No Vaticano com José Rodrigues dos Santos

No Vaticano com José Rodrigues dos Santos
Dulce Garcia 26 de novembro de 2016

É possível ir a Roma e não ver o Papa? O herói do novo livro de José Rodrigues dos Santos não só o viu como até o tentou livrar do Estado Islâmico. Na vida real, acompanhámos o escritor bestseller às entranhas da Igreja Católica

É de desconfiar sempre que alguém diz: "Não se assuste." E foi o que disse a responsável de comunicação da editora Gradiva quando enviou para a SÁBADO as fotocópias de Vaticanum, segundo livro que José Rodrigues dos Santos lança este ano depois de As Flores de Lótus, e que retoma as façanhas do destemido historiador-fetiche, Tomás Noronha.

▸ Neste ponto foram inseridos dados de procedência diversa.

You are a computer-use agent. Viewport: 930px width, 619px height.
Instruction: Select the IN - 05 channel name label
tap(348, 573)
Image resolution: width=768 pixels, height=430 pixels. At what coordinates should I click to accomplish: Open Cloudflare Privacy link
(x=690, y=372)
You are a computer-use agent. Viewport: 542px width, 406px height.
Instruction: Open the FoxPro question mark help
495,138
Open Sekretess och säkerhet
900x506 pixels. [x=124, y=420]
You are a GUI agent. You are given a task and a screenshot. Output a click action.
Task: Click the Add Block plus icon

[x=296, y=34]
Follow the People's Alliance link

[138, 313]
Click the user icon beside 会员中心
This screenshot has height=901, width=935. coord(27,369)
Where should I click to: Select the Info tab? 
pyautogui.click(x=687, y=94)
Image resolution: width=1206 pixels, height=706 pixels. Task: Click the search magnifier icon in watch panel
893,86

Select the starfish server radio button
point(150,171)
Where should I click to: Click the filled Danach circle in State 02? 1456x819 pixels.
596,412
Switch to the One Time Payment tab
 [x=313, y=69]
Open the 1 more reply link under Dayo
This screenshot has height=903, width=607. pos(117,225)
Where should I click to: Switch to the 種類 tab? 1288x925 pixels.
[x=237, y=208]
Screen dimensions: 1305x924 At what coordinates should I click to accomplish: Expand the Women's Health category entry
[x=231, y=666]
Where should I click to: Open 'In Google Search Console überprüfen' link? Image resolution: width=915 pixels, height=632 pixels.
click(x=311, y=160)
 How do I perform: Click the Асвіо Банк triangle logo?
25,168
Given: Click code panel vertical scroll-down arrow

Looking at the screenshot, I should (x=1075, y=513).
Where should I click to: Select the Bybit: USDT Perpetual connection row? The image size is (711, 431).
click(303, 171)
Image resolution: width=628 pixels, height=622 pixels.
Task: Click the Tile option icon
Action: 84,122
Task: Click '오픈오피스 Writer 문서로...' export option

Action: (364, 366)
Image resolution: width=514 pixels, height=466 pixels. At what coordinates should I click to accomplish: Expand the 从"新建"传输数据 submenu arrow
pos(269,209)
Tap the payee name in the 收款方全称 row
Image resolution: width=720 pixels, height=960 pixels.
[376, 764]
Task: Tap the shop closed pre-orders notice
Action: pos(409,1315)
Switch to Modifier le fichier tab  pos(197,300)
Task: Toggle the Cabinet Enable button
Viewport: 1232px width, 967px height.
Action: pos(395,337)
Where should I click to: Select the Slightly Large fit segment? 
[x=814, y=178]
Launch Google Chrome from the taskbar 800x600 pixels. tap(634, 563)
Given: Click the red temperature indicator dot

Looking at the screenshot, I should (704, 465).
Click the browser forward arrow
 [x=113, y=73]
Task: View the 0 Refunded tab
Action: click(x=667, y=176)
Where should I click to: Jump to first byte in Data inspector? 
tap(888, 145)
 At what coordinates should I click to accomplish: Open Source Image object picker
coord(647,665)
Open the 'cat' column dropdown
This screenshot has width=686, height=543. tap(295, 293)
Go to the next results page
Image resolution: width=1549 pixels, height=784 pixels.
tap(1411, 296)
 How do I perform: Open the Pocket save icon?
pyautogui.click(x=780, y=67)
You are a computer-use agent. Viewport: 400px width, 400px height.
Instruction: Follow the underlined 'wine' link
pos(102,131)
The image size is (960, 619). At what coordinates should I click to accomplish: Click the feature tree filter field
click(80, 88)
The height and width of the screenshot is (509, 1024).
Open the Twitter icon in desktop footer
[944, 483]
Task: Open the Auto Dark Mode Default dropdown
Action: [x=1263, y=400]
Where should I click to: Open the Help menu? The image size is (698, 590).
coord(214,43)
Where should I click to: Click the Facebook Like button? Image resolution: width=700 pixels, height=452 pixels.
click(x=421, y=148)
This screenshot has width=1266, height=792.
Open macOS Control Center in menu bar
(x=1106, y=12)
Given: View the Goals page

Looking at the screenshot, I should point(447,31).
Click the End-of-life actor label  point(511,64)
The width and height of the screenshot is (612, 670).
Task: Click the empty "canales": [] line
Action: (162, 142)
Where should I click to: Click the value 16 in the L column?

Assustei-me, claro. Alguém faz ideia do volume de papel que comporta um romance de 600 páginas antes de ser impresso? Pois… Havia, porém, urgência em atacar a coisa, a dois dias de acompanhar o autor a Roma para confirmar alguns factos da narrativa que culmina com o rapto do Papa pelo Estado Islâmico e uma ameaça de assassinato.
O combinado era encontrar o jornalista e escritor na Praça de S. Pedro, local onde se passa boa parte de Vaticanum, às 14 horas de um dia tórrido do fim de Julho. Rodrigues dos Santos já estava em Roma, vindo de Veneza, a gozar férias com a família. À capital italiana chegou, porém, só com a mulher Florbela, de 51 anos, e a filha Inês, de 17. Catarina, a mais velha, de 25 anos, formada em Medicina, deixou-os em Veneza para regressar ao país onde vive e trabalha, o Reino Unido.

A primeira surpresa após o encontro com o escritor foi a indumentária. Não era suposto vê-lo enfrentar a brasa de Julho e as catacumbas de fato e gravata mas os jeans brancos, a T-shirt vermelha e as alpercatas parecem definitivamente estranhas no corpo do mais famoso pivô da RTP.